Supplementary Fig. S4

Heatmap and hierarchical correlation analysis of differentially expressed hepatic super-enhancer-associated genes after APAP treatment. RNA-seq data was generated using liver from mice treated with APAP alone or APAP+LRH1 overexpression vector as in Fig. 5A. Differentially expressed super-enhancer-associated genes were selected among the genes with independent t-test (P-values < .05 with a fold-change of >1.5).

Supplementary Fig. S5

Heatmap and hierarchical correlation analysis of differentially expressed hepatic typical-enhancer-associated genes after APAP treatment. RNA-seq data was generated using liver from mice treated with APAP alone and APAP+LRH1 overexpression vector as in Fig. 5A. Differentially expressed genes were selected as those with independent t-test (P-values < .05 with a fold-change of >1.5).

Supplementary Fig. S6

The core TFs in human HSCs. (A) F4/80 and αSMA mRNA levels in the liver of mice treated as in Fig. 5B. (B) H3K27Ac ChIP-seq data at the loci of Nr5a2 (LRH1), Hnf4a, Ppara, and Rxra in mouse Kupffer cells. (C) Distribution of DNase-seq signal intensities across 40,421 enhancers in human HSCs. 865 enhancers were annotated as super-enhancers. (D) GO of biological processes for super-enhancer-associated genes. (E) Protein-protein interaction network of super-enhancer-associated TFs according to STRING database.
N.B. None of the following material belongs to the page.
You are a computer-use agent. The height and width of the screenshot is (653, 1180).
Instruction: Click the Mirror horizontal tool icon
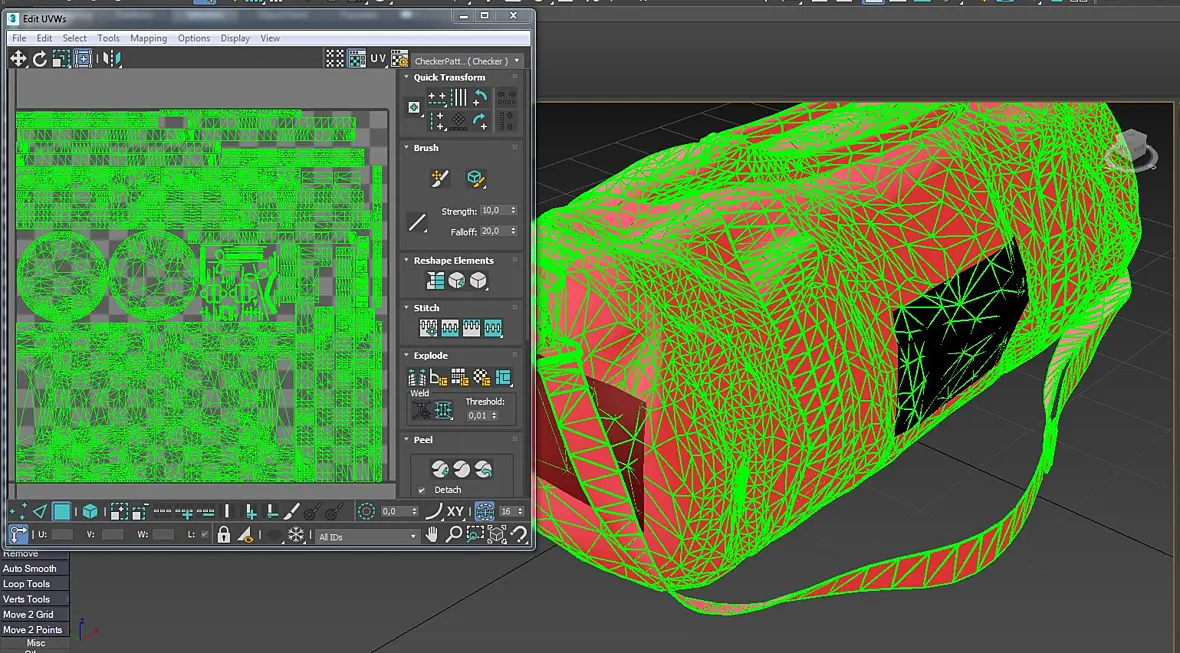pyautogui.click(x=111, y=59)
NR5A1, RARG, NR4A1, NR2F6, NR2F1, RARA and NR1D1 make a core TF cluster of the network (cluster #1). SMAD3, SMAD6 and SMAD7 constitute another core TF cluster (cluster #2). (F) Representative gene transcript levels in cluster #1 or #2 in the quiescent or activated mouse HSCs. Data were extracted from GSE34949. Data information: For A, data represent the mean ± SEM (Mock+Veh, n = 6; Mock+CCl4, n = 14; and LRH1 + CCl4, n = 4, significantly different as compared to vehicle control, **P < .01; N.S., not significant). For F, data represent the means ± SEM (n = 3 each, significantly different as compared to quiescent HSCs, *P < .05; **P < .01).

Supporting Table S1

Genome-wide mapping of hepatic super-enhancers.

Supporting Table S2

Top 5 enriched functional clusters of super-enhancer-associated genes.

Supporting Table S3

BinGO analysis of super-enhancer-associated genes.

Supporting Table S4

KEGG pathway analysis of gene cluster (i).

Supporting Table S5

KEGG pathway analysis of gene cluster (ii).

Supporting Table S6

KEGG pathway analysis of gene cluster (iii).

Supporting Information

Supplementary material 2.

Supplementary material 3.

Transcriptome profiling

RNA-seq data are deposited in the Gene Expression Omnibus (http://www.ncbi.nim.nih.gov/geo) under accession number GSE104302.

Funding sources

This research was supported by the National Research Foundation of Korea (NRF) grants funded by the Korea government (MSIP) (2014M1A3A3A02034698, 2017K1A1A2004511 and 2018R1A2A1A05078694). The funding body had no role in study design, data collection, data analyses, data interpretation, or writing of manuscript.

Author contributions

The overall study was conceived and designed by MS Joo, JH Koo and SG Kim; MS Joo, JH Koo, TH Kim, and YS Kim performed the experiments; MS Joo, JH Koo and SG Kim analyzed data; MS Joo and JH Koo analyzed bioinformatic data; MS Joo, JH Koo, and SG Kim wrote the paper; SG Kim supervised the study and obtained funding.

Disclosures

The authors have nothing to disclose.